No entanto, algo me incomodou o tempo todo durante essa experiência. As pessoas com suas roupas de linho (caras) esvoaçantes e cuidadosamente desleixadas, as barbas, as cervejas artesanais e os olhares blasé dos consumidores-sommeliers de orgânicos. Tudo é meticulosamente produzido pra emular um tempo onde as relações comerciais eram mais humanas. Tudo para expiar as culpas do consumismo de uma classe abastada que pode pegar caro pra ser ambientalmente correta - tipo 7 reais para ter seu próprio canudo de alumínio ou 41 reais por 200g de um brie artesanal.

Me incomoda porque o discurso do ativismo pela sustentabilidade e dos orgânicos não é uma proposta acessível para as massas, justamente por não ter escala e não pensar uma forma de viabilizar preço ou distribuição para atender à maioria da população. Também não pode dar certo a disseminação de um discurso de que o correto é só “consumir o suficiente” para quem não conseguiu ainda conquistar a dignidade de consumir sequer o que precisa para sobreviver.

Nesse contexto, a necessária conscientização ambiental sobre as reais consequências das mudanças climáticas acaba ganhando na sociedade uma imagem caricatural de um movimento onde poucos bichos-grilo bem nascidos comem brotos e abraçam árvores. A boa intenção está lá, claro, mas não consegue comunicar para fora da bolha dos hypes esclarecidos, não cria identificação com o cidadão médio e não convence a maioria - que elege governantes que desprezam abertamente o meio-ambiente.

Na minha opinião, a conscientização sobre sustentabilidade e da importância da produção orgânica para o povo virá por meio da argumentação sobre saúde pública. Se alimentar bem e se exercitar vai gerar menos hipertensão, menos diabetes, menos doenças e menos necessidade de procurar médicos. Programas nacionais e públicos de nutrição da família, educação nutricional e iniciativas de negócios de impacto social como o Saladorama podem escalar uma mudança real e não apenas ser um movimento “estético-ambiental” de meia dúzia de cidadãos bem intencionados.

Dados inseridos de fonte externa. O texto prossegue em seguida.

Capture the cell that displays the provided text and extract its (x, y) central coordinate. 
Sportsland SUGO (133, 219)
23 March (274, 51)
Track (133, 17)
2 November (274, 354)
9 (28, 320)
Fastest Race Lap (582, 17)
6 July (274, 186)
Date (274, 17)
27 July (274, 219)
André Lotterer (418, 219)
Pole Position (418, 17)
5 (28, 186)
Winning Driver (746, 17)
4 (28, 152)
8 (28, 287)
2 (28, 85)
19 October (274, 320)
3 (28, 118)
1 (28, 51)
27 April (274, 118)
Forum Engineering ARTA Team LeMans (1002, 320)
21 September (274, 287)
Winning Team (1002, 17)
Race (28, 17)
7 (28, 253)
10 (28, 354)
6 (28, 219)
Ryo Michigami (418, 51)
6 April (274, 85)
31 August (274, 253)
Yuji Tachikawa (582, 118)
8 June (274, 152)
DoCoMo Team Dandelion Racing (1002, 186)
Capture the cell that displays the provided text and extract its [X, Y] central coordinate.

Penso também que a questão do plástico será levada mais a sério pelo cidadão médio quando deixarmos de culpar simbolicamente o canudo ou as sacolas do mercado e passarmos a exigir que empresas e governos desenvolvam processos de reciclagem mais eficientes, economicamente vantajosos e com políticas de gestão de resíduos sólidos que responsabilizem produtores pelo descarte de embalagens.

É um assunto longo, cheio de desafios e que precisa mobilizar cada vez mais a sociedade. Empreendimentos como a The Slow Bakery ou o armazém A Colheita são belas iniciativas, mostram uma vontade sincera de melhorar o mundo e comunicam valores importantes. A reflexão que levanto aqui é que esse tipo de iniciativa atinge apenas as pessoas que já são permeáveis ao tema que, convivendo nessa comunidade super exclusiva, acham que esse modelo é perfeitamente replicável em toda a sociedade e que as pessoas não o fazem por ignorância ou falta de vontade. E não é.

Precisamos escalar a importância dos valores da sustentabilidade.

Quais são os ganhos diretos individuais de cada um que opta por uma vida mais saudável, por alimentos menos processados e por privilegiar uma cadeia de produção mais local?

Creio que o sucesso da adesão da população à causa ambiental passa pelas respostas dessa pergunta.